Although Pleakley had given Lilo a number of long, anxious talks about the difficulties of space travel, and the importance of good sleep hygiene, and how she shouldn’t give herself a hard time if it took her a few months to get used to living in a spaceship, and how she just had to promise— _promise_ —him she’d use the humidifier he’d given her, Lilo found that she took to life in the vacuum of space just fine.

“Duh,” Stitch said, when she mentioned it to him about a week out of Earth’s solar system.

“Wait, duh what?” Lilo said. They were both in their pajamas, enjoying their new bedtime ritual: removing space lice from the hull of the ship with a number of robotic arms that existed, as far as Lilo could tell, for just that purpose. The whole thing was very satisfying and not a little hilarious because from outside—Lilo had seen it for herself from a spacesuit—it really looked like the ship was giving itself a nice scratch.

“You’re a natural,” Stitch said. “That’s what’s duh.”

Lilo found she didn’t have anything to say to that, except, “That means a lot, coming from you,” and Stitch’s ego was already big enough, so she kept quiet.

That night Lilo fell asleep with a smile on her face.

Lilo’s bunk on the good ship _Hound Dog_ was actually a hammock, slung across the top of the wide entrance to the cockpit of the ship. The ship did have a proper berth, above the kitchen, with a soft, human-sized foam mattress and everything. But Lilo preferred sleeping in her hammock, with the netting secured across the top of it in case the ship’s gravity field failed in the night.

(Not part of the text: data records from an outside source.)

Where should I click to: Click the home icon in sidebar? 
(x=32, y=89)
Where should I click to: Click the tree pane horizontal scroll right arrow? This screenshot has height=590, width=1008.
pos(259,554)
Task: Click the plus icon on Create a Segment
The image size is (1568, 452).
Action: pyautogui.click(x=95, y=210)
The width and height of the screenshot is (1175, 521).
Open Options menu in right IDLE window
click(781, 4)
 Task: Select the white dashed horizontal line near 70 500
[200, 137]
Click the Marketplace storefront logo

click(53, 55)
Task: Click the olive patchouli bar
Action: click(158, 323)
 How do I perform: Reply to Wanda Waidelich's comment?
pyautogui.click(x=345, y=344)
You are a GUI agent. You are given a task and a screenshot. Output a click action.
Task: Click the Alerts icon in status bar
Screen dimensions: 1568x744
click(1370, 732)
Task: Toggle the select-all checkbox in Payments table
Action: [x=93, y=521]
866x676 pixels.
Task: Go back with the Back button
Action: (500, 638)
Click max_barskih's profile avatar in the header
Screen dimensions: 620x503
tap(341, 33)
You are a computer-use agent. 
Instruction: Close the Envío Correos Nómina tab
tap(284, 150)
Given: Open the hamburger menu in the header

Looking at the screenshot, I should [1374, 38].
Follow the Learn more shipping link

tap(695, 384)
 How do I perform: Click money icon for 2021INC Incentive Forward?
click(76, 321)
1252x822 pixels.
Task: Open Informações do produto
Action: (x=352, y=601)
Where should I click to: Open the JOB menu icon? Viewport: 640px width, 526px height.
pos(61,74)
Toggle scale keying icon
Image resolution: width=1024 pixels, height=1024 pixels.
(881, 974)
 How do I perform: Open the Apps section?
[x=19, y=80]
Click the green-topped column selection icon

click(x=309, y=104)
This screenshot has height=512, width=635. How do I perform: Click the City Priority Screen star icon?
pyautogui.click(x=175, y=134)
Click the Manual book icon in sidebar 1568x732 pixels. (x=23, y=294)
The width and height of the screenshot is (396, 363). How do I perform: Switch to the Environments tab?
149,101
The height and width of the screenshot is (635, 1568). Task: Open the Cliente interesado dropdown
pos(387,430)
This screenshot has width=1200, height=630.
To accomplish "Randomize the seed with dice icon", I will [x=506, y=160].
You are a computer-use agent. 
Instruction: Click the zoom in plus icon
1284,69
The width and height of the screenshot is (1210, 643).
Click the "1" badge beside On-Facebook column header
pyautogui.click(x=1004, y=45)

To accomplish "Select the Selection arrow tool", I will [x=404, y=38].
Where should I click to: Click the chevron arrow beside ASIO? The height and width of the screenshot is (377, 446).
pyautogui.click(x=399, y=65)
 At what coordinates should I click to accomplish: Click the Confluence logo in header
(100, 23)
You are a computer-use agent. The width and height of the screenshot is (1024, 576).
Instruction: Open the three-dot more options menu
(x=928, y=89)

It happened every now and then. The first time the gravity field went on the fritz, Lilo awoke from a dream about swimming in the bay back at home, gliding effortlessly underneath the waves, the Hawaiian sun cutting through the water like a smile, to find herself face-to-face with a floating Stitch. He was waving a screwdriver in her face and gabbling in rapid Galactic Standard. A droplet of drool had escaped Lilo’s sleeping mouth and hung in the air between them, gleaming.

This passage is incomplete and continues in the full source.